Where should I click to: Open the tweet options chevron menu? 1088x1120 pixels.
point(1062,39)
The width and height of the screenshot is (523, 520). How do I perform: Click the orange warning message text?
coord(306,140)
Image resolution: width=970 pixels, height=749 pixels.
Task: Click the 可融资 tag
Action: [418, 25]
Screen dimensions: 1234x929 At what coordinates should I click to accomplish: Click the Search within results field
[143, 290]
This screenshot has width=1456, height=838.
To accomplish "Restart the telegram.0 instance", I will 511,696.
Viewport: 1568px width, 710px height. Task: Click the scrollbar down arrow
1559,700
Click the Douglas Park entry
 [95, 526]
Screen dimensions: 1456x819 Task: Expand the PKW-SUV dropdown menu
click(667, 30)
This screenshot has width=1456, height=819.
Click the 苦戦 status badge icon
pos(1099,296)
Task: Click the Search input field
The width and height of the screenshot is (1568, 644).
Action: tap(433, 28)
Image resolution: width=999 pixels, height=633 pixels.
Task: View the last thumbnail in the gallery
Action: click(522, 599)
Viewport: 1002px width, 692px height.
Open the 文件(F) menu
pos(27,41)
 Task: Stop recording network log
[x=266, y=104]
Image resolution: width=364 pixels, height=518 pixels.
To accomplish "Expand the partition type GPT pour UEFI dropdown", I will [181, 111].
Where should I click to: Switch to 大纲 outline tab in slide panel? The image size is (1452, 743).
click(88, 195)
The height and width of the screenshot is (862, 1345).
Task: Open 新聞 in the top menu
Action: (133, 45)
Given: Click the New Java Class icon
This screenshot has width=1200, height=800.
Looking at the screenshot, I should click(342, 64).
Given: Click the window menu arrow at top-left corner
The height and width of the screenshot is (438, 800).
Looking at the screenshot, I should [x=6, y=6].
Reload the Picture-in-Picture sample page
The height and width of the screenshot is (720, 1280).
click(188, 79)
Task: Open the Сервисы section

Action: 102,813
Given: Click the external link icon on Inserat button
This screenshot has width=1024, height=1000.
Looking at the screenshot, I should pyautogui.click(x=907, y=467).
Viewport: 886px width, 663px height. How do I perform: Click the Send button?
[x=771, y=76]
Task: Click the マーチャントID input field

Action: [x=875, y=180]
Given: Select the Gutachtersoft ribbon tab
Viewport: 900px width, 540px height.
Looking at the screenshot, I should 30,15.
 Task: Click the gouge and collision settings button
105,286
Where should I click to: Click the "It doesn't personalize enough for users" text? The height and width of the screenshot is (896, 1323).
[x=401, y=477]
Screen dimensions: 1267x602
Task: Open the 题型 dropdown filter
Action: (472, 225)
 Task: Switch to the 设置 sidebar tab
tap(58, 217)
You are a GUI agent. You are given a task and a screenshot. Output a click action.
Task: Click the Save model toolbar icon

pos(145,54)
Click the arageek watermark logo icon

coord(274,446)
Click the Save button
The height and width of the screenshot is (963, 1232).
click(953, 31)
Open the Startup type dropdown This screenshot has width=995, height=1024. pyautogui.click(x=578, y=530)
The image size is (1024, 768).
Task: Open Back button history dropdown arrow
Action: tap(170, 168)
━━━━━━
What to do
When the material above is given again, every line must match it exactly.

Completed exercise
Where should I click to: Open the tweet options chevron menu? 1088x1120 pixels.
point(1062,39)
The width and height of the screenshot is (523, 520). How do I perform: Click the orange warning message text?
coord(306,140)
Image resolution: width=970 pixels, height=749 pixels.
Task: Click the 可融资 tag
Action: [418, 25]
Screen dimensions: 1234x929 At what coordinates should I click to accomplish: Click the Search within results field
[143, 290]
This screenshot has width=1456, height=838.
To accomplish "Restart the telegram.0 instance", I will 511,696.
Viewport: 1568px width, 710px height. Task: Click the scrollbar down arrow
1559,700
Click the Douglas Park entry
 [95, 526]
Screen dimensions: 1456x819 Task: Expand the PKW-SUV dropdown menu
click(667, 30)
This screenshot has width=1456, height=819.
Click the 苦戦 status badge icon
pos(1099,296)
Task: Click the Search input field
The width and height of the screenshot is (1568, 644).
Action: tap(433, 28)
Image resolution: width=999 pixels, height=633 pixels.
Task: View the last thumbnail in the gallery
Action: click(522, 599)
Viewport: 1002px width, 692px height.
Open the 文件(F) menu
pos(27,41)
 Task: Stop recording network log
[x=266, y=104]
Image resolution: width=364 pixels, height=518 pixels.
To accomplish "Expand the partition type GPT pour UEFI dropdown", I will [181, 111].
Where should I click to: Switch to 大纲 outline tab in slide panel? The image size is (1452, 743).
click(88, 195)
The height and width of the screenshot is (862, 1345).
Task: Open 新聞 in the top menu
Action: (133, 45)
Given: Click the New Java Class icon
This screenshot has width=1200, height=800.
Looking at the screenshot, I should click(342, 64).
Given: Click the window menu arrow at top-left corner
The height and width of the screenshot is (438, 800).
Looking at the screenshot, I should [x=6, y=6].
Reload the Picture-in-Picture sample page
The height and width of the screenshot is (720, 1280).
click(188, 79)
Task: Open the Сервисы section

Action: 102,813
Given: Click the external link icon on Inserat button
This screenshot has width=1024, height=1000.
Looking at the screenshot, I should pyautogui.click(x=907, y=467).
Viewport: 886px width, 663px height. How do I perform: Click the Send button?
[x=771, y=76]
Task: Click the マーチャントID input field

Action: [x=875, y=180]
Given: Select the Gutachtersoft ribbon tab
Viewport: 900px width, 540px height.
Looking at the screenshot, I should 30,15.
 Task: Click the gouge and collision settings button
105,286
Where should I click to: Click the "It doesn't personalize enough for users" text? The height and width of the screenshot is (896, 1323).
[x=401, y=477]
Screen dimensions: 1267x602
Task: Open the 题型 dropdown filter
Action: (472, 225)
 Task: Switch to the 设置 sidebar tab
tap(58, 217)
You are a GUI agent. You are given a task and a screenshot. Output a click action.
Task: Click the Save model toolbar icon

pos(145,54)
Click the arageek watermark logo icon

coord(274,446)
Click the Save button
The height and width of the screenshot is (963, 1232).
click(953, 31)
Open the Startup type dropdown This screenshot has width=995, height=1024. pyautogui.click(x=578, y=530)
The image size is (1024, 768).
Task: Open Back button history dropdown arrow
Action: tap(170, 168)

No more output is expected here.